Thursday, March 29, 2007

The Internet is not anonymous - Not by a long shot!

One of my favourite things to do while avoiding either working or cleaning is browsing around the internet. Lately, Facebook has been by fascination. Tehre is a seemingly endless stream of profiles, comments, details, and notes. However, playing around has confirmed what I already knew.
I read a note (and no, I'm not saying whose it was) that surprised me a little, so I poked around ad realixed that I could read any note in which someone tagged one of my friends. How that works is, if I say something like "So I went out with Mike last night, and he was so drunk he ended up....." and tagged Mike, then all his friends could read the note. Like, his mother. Or his girlfriend. Or.... the list goes on. By the way, I made that up. Last night I saw a movie with friends.
And here is what inspired this rant: http://www.thestar.com/News/article/195823. The boy in this article got expelled for dissing his Vice Principal in a facebook group. Which just goes to show - The internet is not anonymous. Should you be punished for something you said with the expectation of privacy? I have no idea. Is this legal. I have no idea. Is it dumb? Yes. Is it hurtful? Yes.
Last year, back when ratemyproffessor.com was having its last hurrah, I made the mistake of looking myself up.

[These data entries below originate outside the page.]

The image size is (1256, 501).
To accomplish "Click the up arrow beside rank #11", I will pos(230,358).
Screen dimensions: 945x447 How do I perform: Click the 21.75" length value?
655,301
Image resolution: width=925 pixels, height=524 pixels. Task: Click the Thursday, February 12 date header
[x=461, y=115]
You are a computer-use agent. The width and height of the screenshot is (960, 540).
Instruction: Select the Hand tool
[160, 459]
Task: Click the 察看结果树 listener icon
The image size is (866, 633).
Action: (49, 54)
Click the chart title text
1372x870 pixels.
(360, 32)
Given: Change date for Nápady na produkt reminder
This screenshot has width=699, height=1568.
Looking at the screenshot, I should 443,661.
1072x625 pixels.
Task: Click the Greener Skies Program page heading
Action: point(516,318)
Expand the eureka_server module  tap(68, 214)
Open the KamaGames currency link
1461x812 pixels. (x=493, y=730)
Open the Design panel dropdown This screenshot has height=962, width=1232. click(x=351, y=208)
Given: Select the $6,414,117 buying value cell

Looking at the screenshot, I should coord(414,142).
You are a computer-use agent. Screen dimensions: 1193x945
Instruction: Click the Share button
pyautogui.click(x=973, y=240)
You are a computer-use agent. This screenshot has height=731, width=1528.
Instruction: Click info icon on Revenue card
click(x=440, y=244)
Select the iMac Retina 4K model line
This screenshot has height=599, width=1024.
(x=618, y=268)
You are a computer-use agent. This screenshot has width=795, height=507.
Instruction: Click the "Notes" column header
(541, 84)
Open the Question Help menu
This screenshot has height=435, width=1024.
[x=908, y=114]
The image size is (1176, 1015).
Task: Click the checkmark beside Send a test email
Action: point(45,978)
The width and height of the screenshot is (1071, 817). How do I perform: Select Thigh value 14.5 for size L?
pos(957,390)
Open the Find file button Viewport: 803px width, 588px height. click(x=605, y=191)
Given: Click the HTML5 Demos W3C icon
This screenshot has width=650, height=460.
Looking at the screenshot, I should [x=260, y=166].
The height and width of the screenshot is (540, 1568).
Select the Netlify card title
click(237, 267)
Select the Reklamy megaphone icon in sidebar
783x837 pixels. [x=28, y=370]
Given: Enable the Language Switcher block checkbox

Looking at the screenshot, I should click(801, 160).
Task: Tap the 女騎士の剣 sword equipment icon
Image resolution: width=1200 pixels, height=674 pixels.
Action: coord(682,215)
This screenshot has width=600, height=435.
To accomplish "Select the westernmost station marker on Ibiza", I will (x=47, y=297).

Big mistake!! I'm not a bad teacher, but with the promise of anonymity and a failing midterm in their hand, otherwise nice people become mean. BTW, THAT site is not private either - In fact, I've heard of someone losing their job over supposedly anonymous postings.
By now, you've all heard countless horror stories about people getting fired, explelled, outed or worse, due to blogs and notes and comments. And yet, I can still surf through embarrasingly personal accounts of pretty much anything on the web. For my friends with blogs - this doesn't include you. Your musings on economic policy or the difficulty of Romanian translation are interesting without being the least bit scandelous.
So, moral of the story: If you must write about people in your blog, and its anything yours or their grandmothers and bosses shouldn't read, don't write it. And, if you must, use the old fishbowl convention of using intitials or clever nicknames... those in the know get it, and those that shouldn't be reading it will (hopefully) have no idea.

Amy

1 comment:

irina said...

Amen to that!

I have to add something though -- I'm simultaneously becoming addicted to, and developing a hatred for, academic blogs. Honestly, they're the most depressing things, and frankly, all academics sound the same in their blogs.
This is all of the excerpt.